Vielleicht entstammte die Idee für das Anwenden von Big Data aus einer Masterarbeit des Jahres 2016. Sie untersuchte die Verlässlichkeit der Buslinie 550 in Helsinki. Dazu wurden automatische Fahrzeuglokalisierungs- und Personenzählungsdaten genutzt, die aus Helsinkis Verkehrsverbund HSL gewonnen wurden. Die Masterarbeit stellte folgende Gründe für eine Unzuverlässigkeit auf:

  • länge der Bus-/ Zuglinie
  • Verhalten des Fahrers
  • nicht genügend Ampeln zur Priorisierung von öffentlichen Verkehrsmitteln an Kreuzungen
  • zu viele Fahrgäste, die in den mittleren Abteil einsteigen
  • Bauweise des Busses
  • Verkehr, der die freie Fahrt einschränkt

Im Jahr 2013 untersuchten malaysische Forscher die Pünktlichkeit der größten Bahngesellschaft Malaysias, der KTMB. Im Vergleich zu KTMBs Konkurrenz, fühlte sich die Untersuchung von KTMBs Zügen wie ein Rückschritt an. Die Betriebssysteme der Züge waren nicht auf dem neuesten Stand, ein einspuriges Schienennetz wurde genutzt und Problemen in der Infrastruktur waren vorhanden. All dies führte letzten Endes zu Verspätungen.

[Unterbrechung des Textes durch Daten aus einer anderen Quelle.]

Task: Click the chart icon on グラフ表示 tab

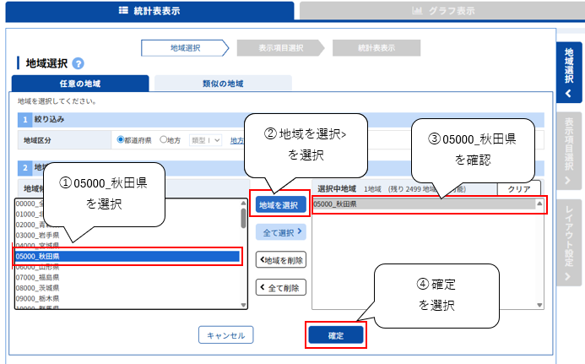Action: [x=417, y=10]
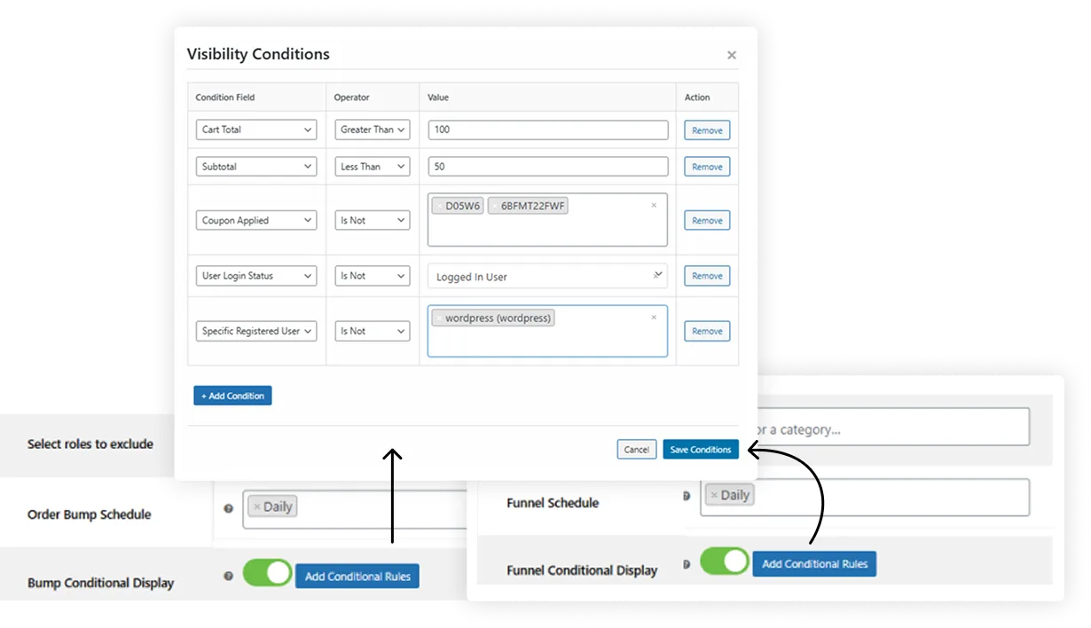Remove Daily from the Order Bump Schedule field

(x=257, y=506)
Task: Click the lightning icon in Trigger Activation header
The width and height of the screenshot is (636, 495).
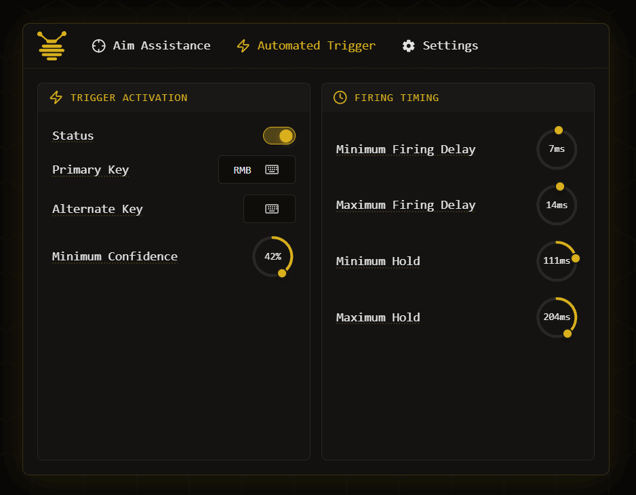Action: tap(56, 98)
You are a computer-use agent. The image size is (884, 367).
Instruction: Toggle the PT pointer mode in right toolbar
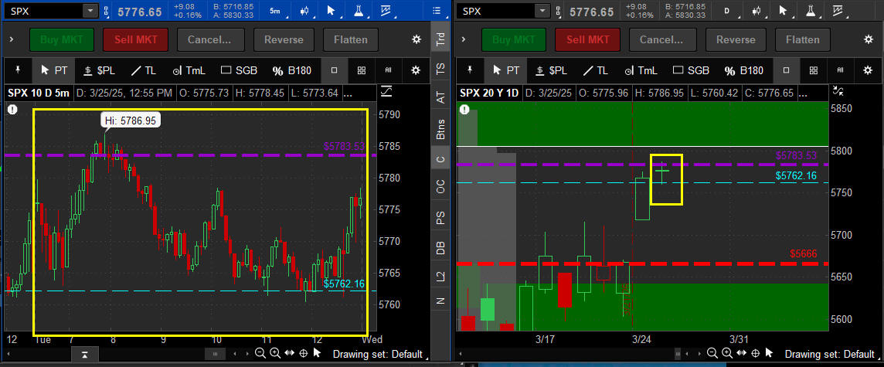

Zwei Jahre zuvor, arbeiteten UTP Malaysia und die Gadjah-Mada-Universität in Indonesien zusammen an einer Studie über die Pünktlichkeit von Linienbussen in einem gemischten Verkehr sowie die Wartezeit der Fahrgäste, die mittels GPS-Daten analysiert wurden. Konkret wurde die Fahrtstrecke zwischen Ipoh und Lumut, im Bundesstaat Perak, Malaysia, beobachtet. Die Studie führte die Verspätungen der Busse auf ein Fehlen einer Fahrbahn nur für Busse zurück. Das heißt, dass die Fahrzeuge die Straße mit anderen Verkehrsteilnehmern teilen mussten und zu Spitzenverkehrszeiten im Stau feststeckten.

Was wird von Betreibern öffentlicher Verkehrsmittel erwartet?

Indem Betreiber Daten aus Fahrzeugortungen und Personenzählungen nutzen, können sie die Pünktlichkeit ihrer Fahrzeuge untersuchen. Im nächsten Schritt können sie bestimmen, welche Maßnahmen eingeleitet werden müssen, um Verspätungen zu vermeiden und Wartezeiten zu minimieren. Die genannten Studien empfehlen folgende Maßnahmen:

  • aktuelle Betriebssysteme in den Fahrzeugen nutzen
  • ein automatisches Datenerhebungssystem einsetzen, um die Leistung kontinuierlich zu verbessern
  • Ankunfts- und Abfahrtszeiten anpassen
  • Fahrzeugflotten mit Niederflurtechnik erwerben
  • Fahrer schulen und inspizieren
  • mehr Ampeln zur Priorisierung von öffentlichen Verkehrsmitteln an Kreuzungen platzieren
  • Fahrbahnen für Busse ausbauen
  • das Konzept des Öffnens der mittleren Türen überdenken

Selbstverständlich hätte man ohne den Einsatz von Datenanalysen diese Maßnahmen nicht erkannt. Aus diesem Grund ist die Wertschätzung der Meinungen der Fahrgäste das höchste Gut. Im ÖPNV muss ihren Bedürfnissen Beachtung geschenkt werden, schließlich nutzen genau diese Menschen tagtäglich die Verkehrsmittel.

“Entscheidend ist die Aufnahme der Fahrgastmeinung in den Optimierungsprozess. Die Fahrgäste decken durch den Ticketerwerb mehr als 60% der Bahnkosten. Allein aus diesem Grund müssen die Meinungen dieser Menschen in die Entscheidungen einfließen, wie Gesellschaften ihre Dienstleistung verbessern und in sie investieren wollen.”

Aus einer Studie aus dem Jahr 2015, die von Transport Focus und der Office of Rail And Road (UK) mitfinanziert wurde.